14 décembre, 2014

Argentine : l’Etat demande pardon pour ne pas avoir procuré l’avortement à une jeune handicapée mentale

Des représentants de l’Etat fédéral argentin et de la province de Buenos Aires ont officiellement demandé pardon à une jeune femme aujourd’hui âgée de 27 ans qui était tombée enceinte à la suite d’un viol il y a 8 ans, et qui n’avait pas obtenu l’avortement dépénalisé. Cet avortement n’aurait pas été punissable en effet en tant que la jeune femme était déficiente mentale et avait violée, aux termes du code pénal national argentin. Sa mère et sa sœur avaient fait le tour des hôpitaux et des juridictions de leur région pour obtenir cet avortement, en vain.
« Au nom de l’Etat, je demande pardon pour l’horreur et pour l’erreur de cette affaire », a déclaré Carlos Pisoni, sous-secrétaire à la Promotion des droits humains, lors de la cérémonie de vendredi après-midi. Il était accompagné de Maria Grass, présidente du Conseil national des Femmes.
La jeune femme, Micaela, avait été violée par son oncle en 2006, à 19 ans, mais avec un âge mental de 10 ans. Elle était déjà enceinte de 14 semaines (semaines de gestation) lorsque ses proches sollicitèrent pour elle l’avortement à l’hôpital Saint Martin de la Plata, qui refusa. Dans la foulée, un juge des mineurs, Ines Siro, devait interdire que l’avortement fût pratiqué. On conseilla à la mère, Vicenta, que l’enfant à naître fût donné pour l’adoption.

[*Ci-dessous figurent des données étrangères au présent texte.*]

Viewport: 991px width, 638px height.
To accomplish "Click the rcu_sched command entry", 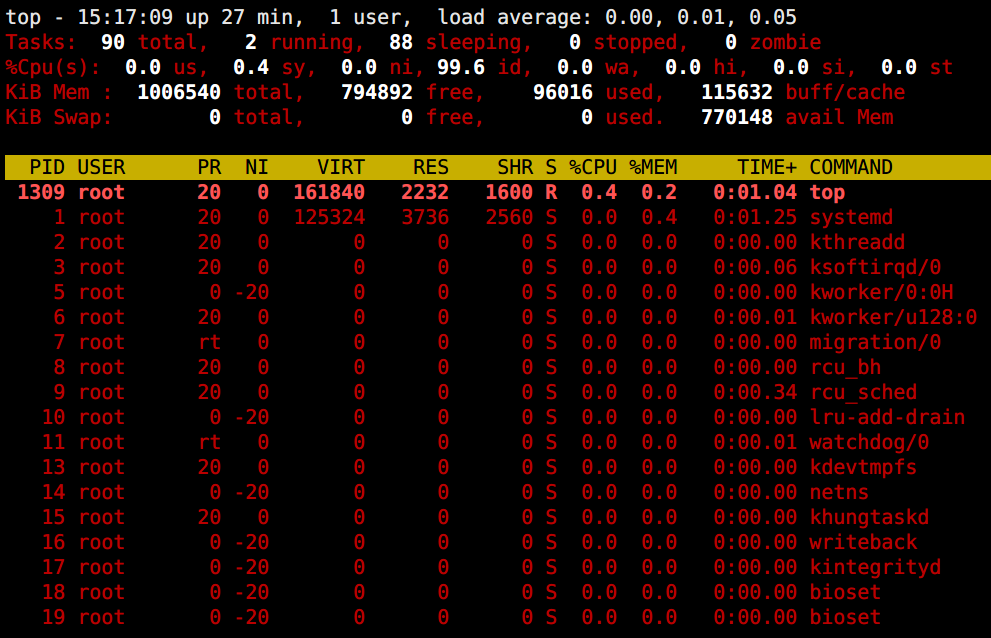I will click(863, 392).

La mère de Micaela, illettrée, domestique, obtint alors l’aide d’organisations féministes qui entamèrent une procédure judiciaire. Elles menèrent le cas jusqu’à la Cour suprême de l’Argentine qui se prononça en faveur de l’avortement, signalant que dans les cas dépénalisés par la loi il n’était pas nécessaire d’obtenir une autorisation judiciaire préalable. En fait, les associations féministes avaient aidé Micaela à obtenir un avortement « privé »… Elles l’ont accompagnée dans sa demande d’indemnisation qui a culminé avec une résolution du Comité des droits de l’homme de l’ONU : il y a trois ans, celui-ci a qualifié l’entrave à l’avortement de Micaela comme une violation de ses droits humains et a ordonné à l’Argentine de lui offrir des « mesures de réparation comprenant une indemnisation adéquate », et de « prendre des mesures pour éviter que de telles violations aient lieu à l’avenir ».
Lors de la cérémonie… appelons-la « pénitentielle », l’Etat argentin et les autorités de Buenos Aires ont entouré la jeune femme de prévenances et de respect. Elle peint depuis un an : une exposition de ses œuvres a été organisée dans l’auditorium de l’annexe de la Chambre des députés à Buenos Aires et bien sûr, tout a été vendu.
Mais ça, c’est l’anecdote. Sur le fond, Micaela a non seulement reçu des excuses formelles : en août, la coordinatrice des affaires juridiques internationales de la secrétairerie des droits humains de la Nation, Ana Oberlin, et le sous-secrétaire aux droits humains de la province de Buenos Aires s’étaient déjà engagés à offrir à la jeune femme une couverture santé, l’insertion dans le monde du travail, des bourses pour son instruction, une maison et une réparation pécuniaire. Pour faire bonne mesure, la décision du comité de l’ONU sera publiée dans des journaux à tirage national et provincial.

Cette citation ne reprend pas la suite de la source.